Doña Vega is a US-based brand led by Sonya Vega Auvray. Auvrey took a trip to Oaxaca and she fell in love with the traditional spirit. The result is what she calls, “An approachable mezcal perfect for the experienced or new mezcal palate,” as she uses Espadín Capon, which provides a sweeter taste. Her mezcal can be purchased at shopdonavega.com.
According to Gem and Bolt co-founder Elliott Bennett Coon, their mezcal is distilled with Damiana, a native Mexican shrub.
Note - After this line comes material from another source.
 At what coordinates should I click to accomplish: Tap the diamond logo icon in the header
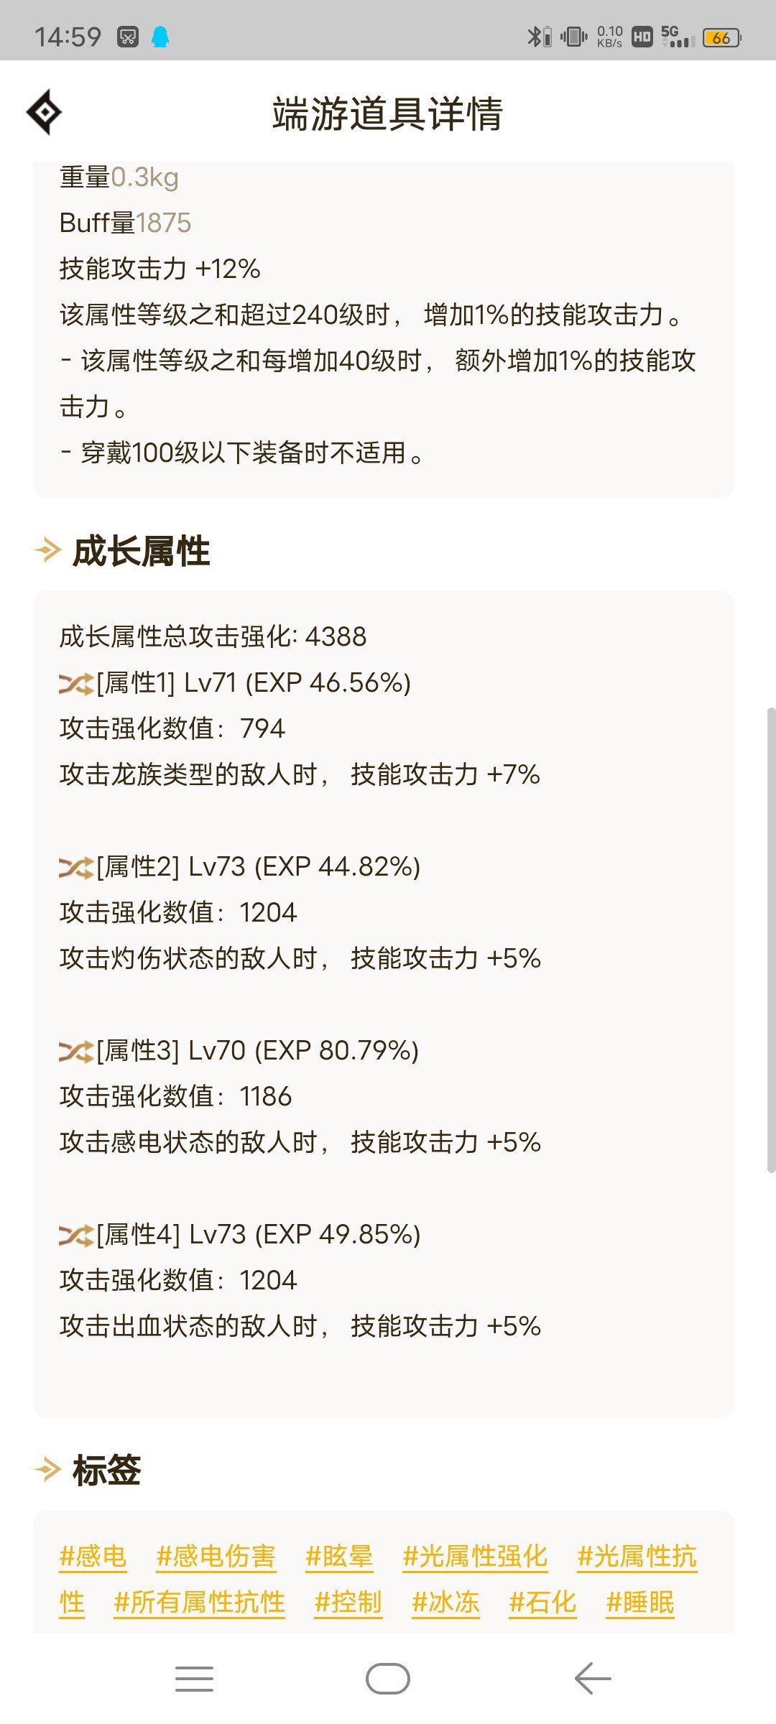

She describes the flavor profile as, “subtle herbal notes, suited for both the discerning and mainstream consumer.” Their mezcal is for sale on their website, and across the U.S.
There are additional ways to support women and family-based mezcal production. Mezcouting is well known for their community-based ecotourism and has long-standing relationships with mezcal families in Oaxaca, Mexico. Founder Andrea Hagan shares, “We pay our community partners for their time (at least 5 times the Mexican minimum wage per day) and allow opportunities for customers to purchase mezcal, rugs, or other crafts directly from the families.” SACRED is a non-profit with a mission to “helps improve lives in the rural Mexican communities where heirloom agave spirits are made;” founder Lou Banks is also a mezcal expert and a wealth of knowledge on the subject.
Lastly, Madre Mezcal donates a portion of each sale to community organizations in Oaxaca that support women and families who have been hit hard by the COVID-19 pandemic. They aim to donate $50k in 2021. One such organization is Consorcio which is a feminist organization promoting safe spaces for women and gender-equity training. According to their website, “Around the state in general (and especially during COVID quarantine), femicide and domestic violence are frequent occurrences in communities where there are very little resources and support. This project was designed to address the challenges that women face in being unable to safely and openly access public spaces.”